Tishra Beeson (Physical Education, School & Public Health)

Abstract

Mary Korth
Reducing Post-Partum Depression through Peer Support Interventions
Post-partum depression occurs in 7-20% of pregnant women in the United States (Patel et. Al, 2012). Many mothers experience depression for the first time while pregnant (APA, 2008). Mothers who experience post-partum depression are 60% more likely to experience it again in subsequent pregnancies (Patel et. Al, 2012). Post-partum depression disproportionately impacts mothers of low socio-economic status, with mothers in poverty experiencing post-partum depression 2-4 times more often than their peers (Hansotte et. Al, 2017).
A literature review was conducted to determine whether peer support interventions are effective tools in managing post-partum depression. It was found that while peer support interventions are effective, there are a variety of barriers that prevent mothers from engaging in peer support, especially for mothers of low socioeconomic status. It was found that utilizing multiple formats for peer support including home visits, internet, and text-based support is crucial to providing access to care for mothers in this digital age.
Many barriers to treatment were noted, including lack of medical insurance coverage, and competing priorities, particularly for mothers of low socioeconomic status. Many mothers cannot prioritize post-partum medical visits due to needing to return to work as soon as possible to maintain adequate housing and necessities such as food and electricity.
Recommendations to improve care for mothers include expanding Medicaid coverage to cover mothers for at least 1-year post-partum and screening for post-partum depression at WIC offices and DSHS to help identify mothers needing additional support.
Works Cited

Hansotte, E., Payne, S. I., & Babich, S. M. (2017). Positive postpartum depression screening practices and subsequent mental health treatment for low-income women in Western countries: A systematic literature review. Public Health Reviews, 38(1). doi:10.1186/s40985-017-0050-y
Patel, M., Bailey, R. K., Jabeen, S., Ali, S., Barker, N. C., & Osiezagha, K. (2012). Postpartum Depression: A Review. Journal of Health Care for the Poor and Underserved, 23(2), 534-542. doi:10.1353/hpu.2012.0037
Postpartum depression. (2008). Retrieved October 31, 2020, from https://www.apa.org/pi/women/resources/reports/postpartum-depression

Keywords: Post-Partum Depression
Peer support
Barriers

Presentation

3 thoughts on “Reducing Post-Partum Depression Through Peer Support Interventions”

  1. Mary,
    You did a great job of briefly covering PPD and the barriers that come with identifying and treating PPD. I have never heard of ROSE/REACH, is this a nation wide program? Is it offered in rural areas? Is there any evidence of effective homeopathic treatments?
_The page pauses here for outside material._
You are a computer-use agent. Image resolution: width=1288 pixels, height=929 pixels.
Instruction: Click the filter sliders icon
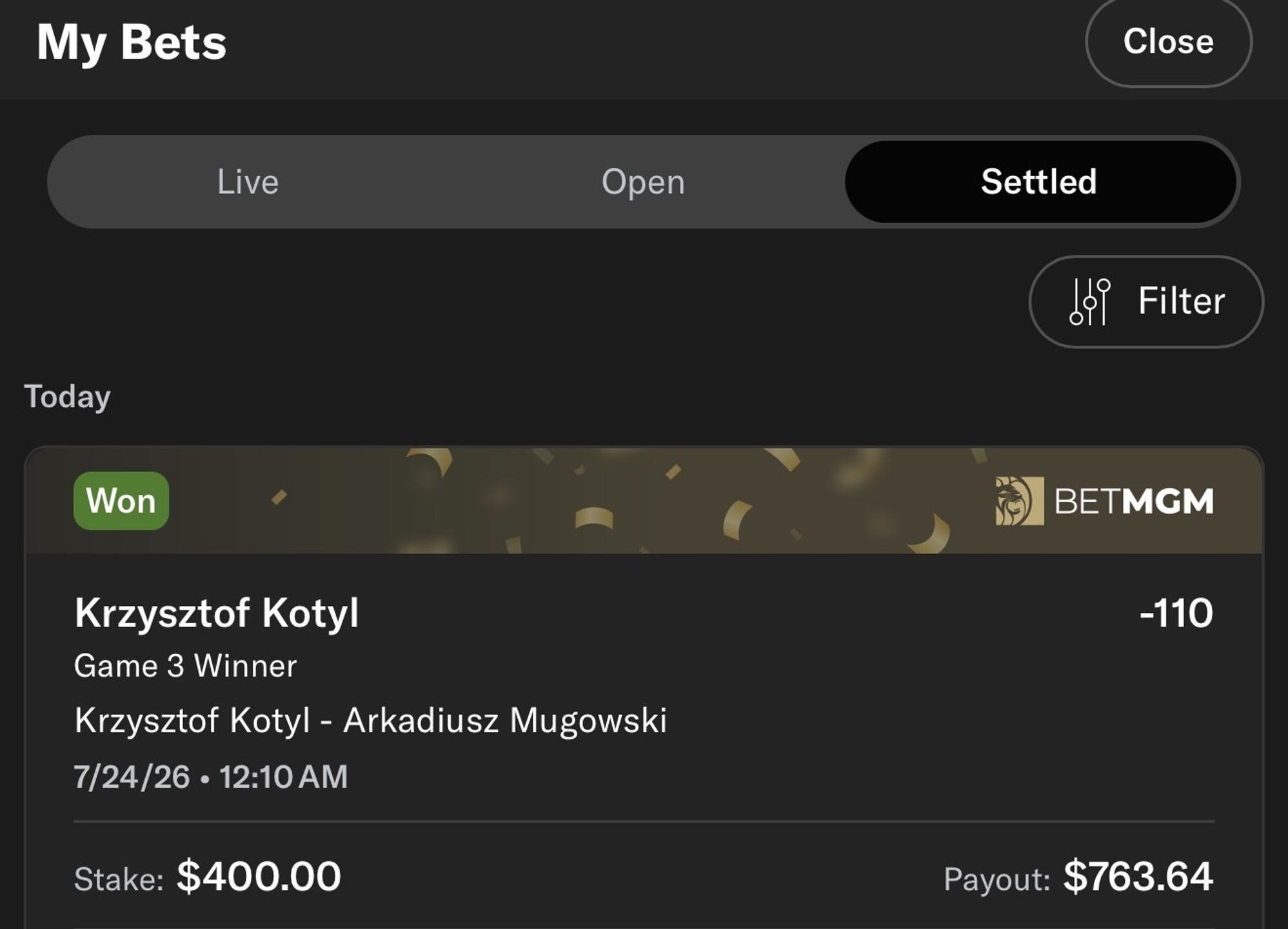click(x=1089, y=301)
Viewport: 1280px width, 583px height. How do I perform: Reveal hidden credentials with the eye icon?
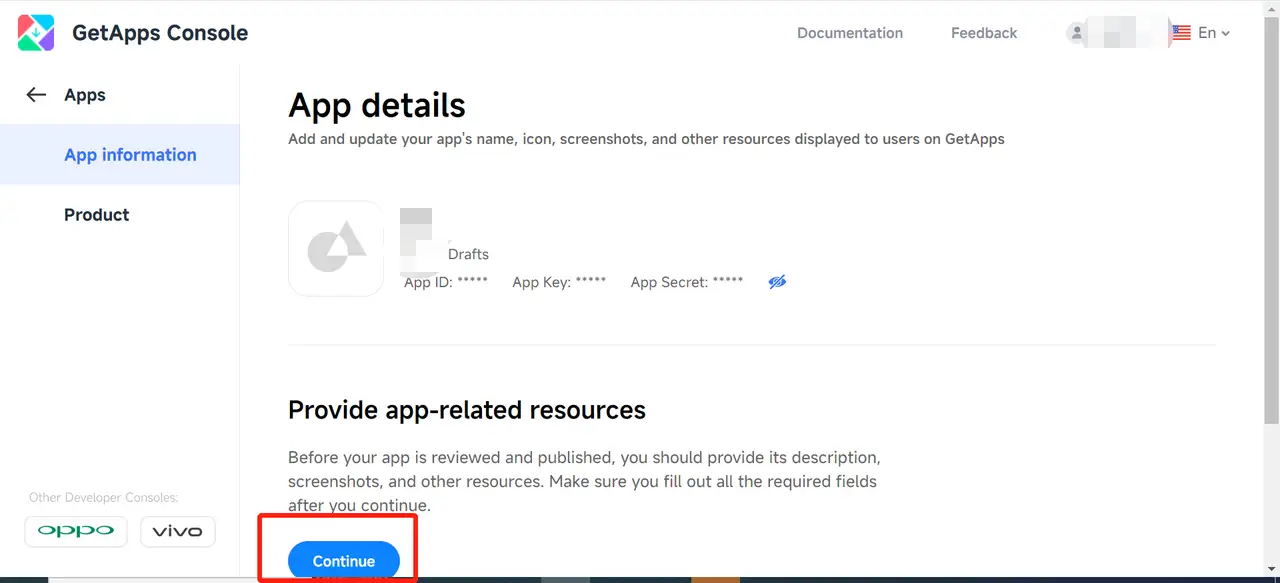coord(777,282)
  2. Hi Laura, the ROSE and REACH programs are study-based interventions that have been tested in low-income community settings, however they are not widely available outside of the San Fransisco area yet. There is currently an NIH-funded study being conducted to look at the sustainability of the program. Interested clinics can reach the study coordinators via this link: https://publichealth.msu.edu/flint-research/flint-public-health-research/jennifer-johnson-phd/the-rose-sustainment-study
    I am unaware of any studied homeopathic treatments for PPD at this time.

  3. Hi Mary!
    Do you have any ideas on how to reach those in rural areas or with limited/no access to the internet or cell service? Your presentation topic is so important- always has been and continues to be. You did great to focus on important symptoms, statistics, and linking PPD to public health. I wonder if it would make the presentation flow better if you started with your background and research data/methods before moving straight into your hypothesis. Also, on slide 8, one suggestion to consider is making that study the main bullet point, following by indented bullet points as notes about that same study. That way it is easier to follow that all of those bullet points are talking about the same study, and you won’t have to cite it on each bullet. You picked a great topic to research and I bet you found a wealth of information about peer support for postpartum depression, despite most areas lacking actual, tangible resources.